The government recommends a Presidential Pardon for Nicky Kelly, over his conviction and subsequent imprisonment for involvement in the Sallins Train Robbery.

At a news conference at government buildings, the Minister for Justice Padraig Flynn announced that the government was requesting the President to grant an immediate pardon to Nicky Kelly under Article 13.6 of the constitution in respect of his conviction on 15 December 1978.

Minister Flynn explained that the evidence provided in the RTÉ 'Wednesday Report' programme had contributed to the decision to request a pardon for Mr Kelly. In the programme a Scottish speech pattern expert said that the statement which was used to convict Kelly was not the work of one person. The pardon would effectively remove any charges made against Mr Kelly. 

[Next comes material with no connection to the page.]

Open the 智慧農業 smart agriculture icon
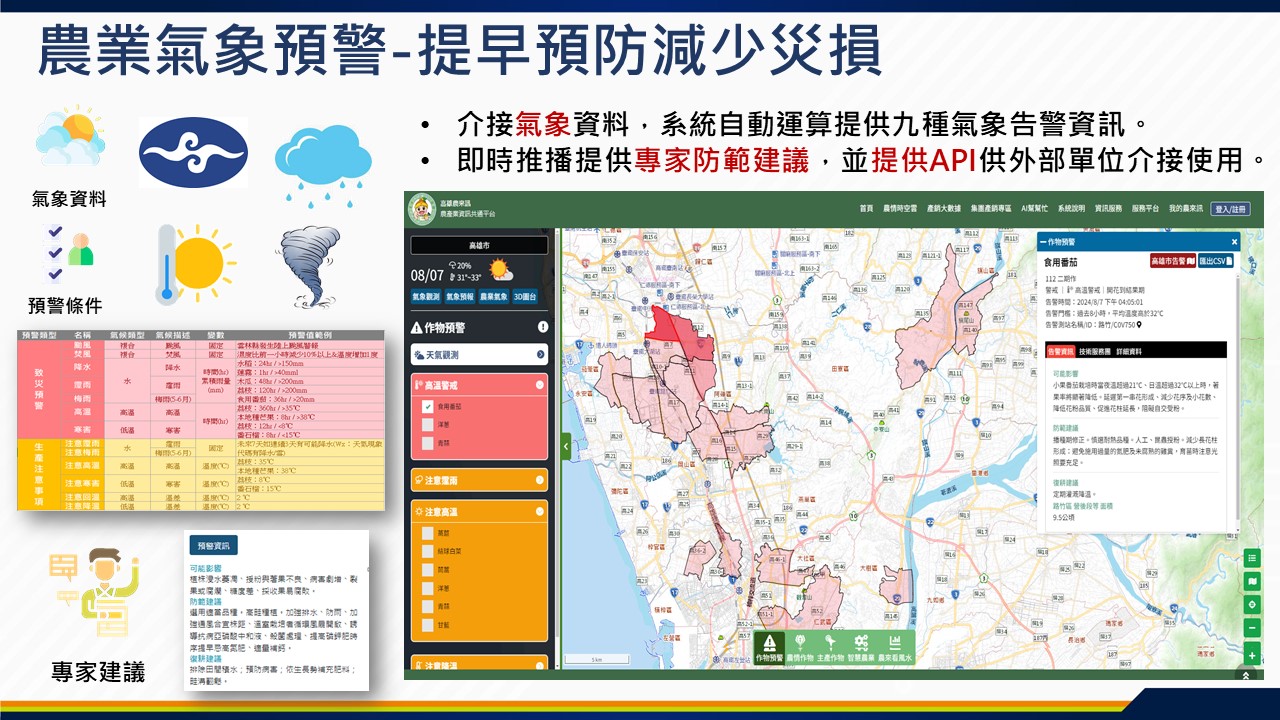 pyautogui.click(x=861, y=646)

Speaking to Charlie Bird following a press conference Minister Flynn said

The government agreed today to recommend a pardon to Nicky Kelly and in the eyes of the law he's innocent of all the charges that were brought against him.

Minister Flynn said the verdict was a decision made by the courts on the basis of the evidence available at the time. He said that as new evidence came to light, the entire case was reviewed and recommendations for a pardon were made.

Nicky Kelly is an innocent man of all the charges that were brought against him.

An RTÉ News report broadcast on 28 April 1992. The reporter is Charlie Bird.

The granting of a pardon was a long and arduous process and is best understood in the context of the sequence of events that occurred between the robbery in 1976 and the present. 

A mail train travelling from Cork to Dublin had been held up by armed and masked men near Sallins in County Kildare. Bags containing an estimated £200,000 were stolen.

During the trial of Nicky Kelly and his two co-accused, there were allegations of ill-treatment during questioning and suggestions of a Garda heavy gang. All of these allegations were denied by Gardaí. In Kelly's case, the medical officer of Mountjoy Prison told the court that bruising on him was consistent with having been beaten or knocked about. However, the court accepted Garda denials and all three men were convicted. Four days before the court decision, Kelly absconded while out on bail and was sentenced in his absence to twelve years in prison.

Two years later the court of appeal quashed the convictions of the other two, Oscar Breathnach and Bernard McNally, on the basis that their alleged verbal statements were not legally admissible. Kelly, who had fled to the US, returned but his appeal was dismissed. He then appealed to the supreme court on a point of law concerning his detention under the Offences Against the State Act. However, this appeal was also turned down.

Kelly later went on hunger strike and was moved to the military hospital in the Curragh Camp. He petitioned the then Minister for Justice, Michael Noonan, for remission of his remaining sentence on medical grounds and in May 1984 after serving four years was released on what Mr Noonan called humanitarian grounds. Nicky Kelly continued to campaign to clear his name, claiming he was convicted on a fabricated statement.

In October 1991 the then Minister for Justice Mr Ray Burke said he would consider claims made on an RTÉ 'Wednesday Report' on the case.  In March 1992, the Minister for Justice Mr Flynn told the Dáil that Kelly's legal advisors had submitted a petition to the government requesting a pardon and that this was being considered in consultation with the Attorney General. The Attorney General then made a recommendation to government to submit a request for a Presidential Pardon.